South32 Chief Executive Officer, Graham Kerr, said: "Our financial results highlight both the strength of our financial position and the opportunity that lies ahead. The initiatives that we have announced today across our Australian and Colombian operations are central to our strategy. The continued optimisation of our high quality operations will strengthen underlying cash flow in what remains a challenging environment.
"The refinement of our regional operating model allows us to remove additional layers of management while further aggregating functional support. As a result, we expect another significant increase in labour productivity and a corresponding reduction in cash costs. When combined with our broad-based focus on all procurement activities, we are well positioned to significantly exceed our costs savings target, both in terms of quantum and timing.
"Operating unit costs, including sustaining capital expenditure, will move sharply lower at our Illawarra Metallurgical Coal, Cerro Matoso and Worsley Alumina operations, mitigating cash outflows and solidifying their position at the low end of industry cost curves1. In addition, the reconfiguration of our leading Australia Manganese mine, GEMCO, will ensure that it becomes a positive contributor to free cash flow at current prices."

______________________________

- _DIRECTIVE 1_: Reproduce the entries below verbatim, from the first line of the entries up to and including the line containing "Click the BHSI".

______________________________

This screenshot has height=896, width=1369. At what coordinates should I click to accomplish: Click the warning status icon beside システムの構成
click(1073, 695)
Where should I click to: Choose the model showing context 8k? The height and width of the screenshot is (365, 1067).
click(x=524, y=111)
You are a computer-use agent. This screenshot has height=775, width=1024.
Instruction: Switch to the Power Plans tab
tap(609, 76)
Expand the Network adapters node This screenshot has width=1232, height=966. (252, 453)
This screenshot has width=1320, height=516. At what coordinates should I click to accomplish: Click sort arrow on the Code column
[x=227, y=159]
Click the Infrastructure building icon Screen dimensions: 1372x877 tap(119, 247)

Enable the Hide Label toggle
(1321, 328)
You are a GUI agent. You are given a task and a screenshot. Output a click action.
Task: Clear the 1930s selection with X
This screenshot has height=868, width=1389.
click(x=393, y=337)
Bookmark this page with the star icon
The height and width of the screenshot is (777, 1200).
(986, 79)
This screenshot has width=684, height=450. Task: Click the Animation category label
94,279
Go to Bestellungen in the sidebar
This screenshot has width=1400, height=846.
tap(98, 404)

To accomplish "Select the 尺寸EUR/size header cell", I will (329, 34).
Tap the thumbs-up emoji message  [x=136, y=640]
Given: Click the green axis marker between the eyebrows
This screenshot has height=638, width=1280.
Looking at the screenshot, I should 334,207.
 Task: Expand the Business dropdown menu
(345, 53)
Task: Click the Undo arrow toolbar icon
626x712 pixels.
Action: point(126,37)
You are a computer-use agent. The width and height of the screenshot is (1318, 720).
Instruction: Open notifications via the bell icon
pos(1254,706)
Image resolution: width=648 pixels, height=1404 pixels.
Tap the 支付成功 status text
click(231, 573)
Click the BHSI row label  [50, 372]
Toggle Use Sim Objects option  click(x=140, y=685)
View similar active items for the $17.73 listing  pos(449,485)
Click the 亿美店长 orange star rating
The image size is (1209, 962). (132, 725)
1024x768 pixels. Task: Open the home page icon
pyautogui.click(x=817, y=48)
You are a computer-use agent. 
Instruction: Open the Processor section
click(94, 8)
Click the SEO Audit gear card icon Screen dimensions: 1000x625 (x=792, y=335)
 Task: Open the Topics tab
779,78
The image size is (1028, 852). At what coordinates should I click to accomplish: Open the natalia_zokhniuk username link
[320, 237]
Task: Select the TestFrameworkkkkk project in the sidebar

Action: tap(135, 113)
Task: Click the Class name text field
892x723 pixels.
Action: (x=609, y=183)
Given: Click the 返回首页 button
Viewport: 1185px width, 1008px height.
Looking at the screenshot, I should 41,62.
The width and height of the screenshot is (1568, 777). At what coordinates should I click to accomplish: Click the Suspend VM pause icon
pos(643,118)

______________________________

- _DIRECTIVE 2_: In the South32 results statement, which Australian manganese mine is to be reconfigured so that it contributes positively to free cash flow at current prices?

- _FULL RESPONSE 1_:
This screenshot has height=896, width=1369. At what coordinates should I click to accomplish: Click the warning status icon beside システムの構成
click(1073, 695)
Where should I click to: Choose the model showing context 8k? The height and width of the screenshot is (365, 1067).
click(x=524, y=111)
You are a computer-use agent. This screenshot has height=775, width=1024.
Instruction: Switch to the Power Plans tab
tap(609, 76)
Expand the Network adapters node This screenshot has width=1232, height=966. (252, 453)
This screenshot has width=1320, height=516. At what coordinates should I click to accomplish: Click sort arrow on the Code column
[x=227, y=159]
Click the Infrastructure building icon Screen dimensions: 1372x877 tap(119, 247)

Enable the Hide Label toggle
(1321, 328)
You are a GUI agent. You are given a task and a screenshot. Output a click action.
Task: Clear the 1930s selection with X
This screenshot has height=868, width=1389.
click(x=393, y=337)
Bookmark this page with the star icon
The height and width of the screenshot is (777, 1200).
(986, 79)
This screenshot has width=684, height=450. Task: Click the Animation category label
94,279
Go to Bestellungen in the sidebar
This screenshot has width=1400, height=846.
tap(98, 404)

To accomplish "Select the 尺寸EUR/size header cell", I will (329, 34).
Tap the thumbs-up emoji message  [x=136, y=640]
Given: Click the green axis marker between the eyebrows
This screenshot has height=638, width=1280.
Looking at the screenshot, I should 334,207.
 Task: Expand the Business dropdown menu
(345, 53)
Task: Click the Undo arrow toolbar icon
626x712 pixels.
Action: point(126,37)
You are a computer-use agent. The width and height of the screenshot is (1318, 720).
Instruction: Open notifications via the bell icon
pos(1254,706)
Image resolution: width=648 pixels, height=1404 pixels.
Tap the 支付成功 status text
click(231, 573)
Click the BHSI row label  [50, 372]

- _FULL RESPONSE 2_: GEMCO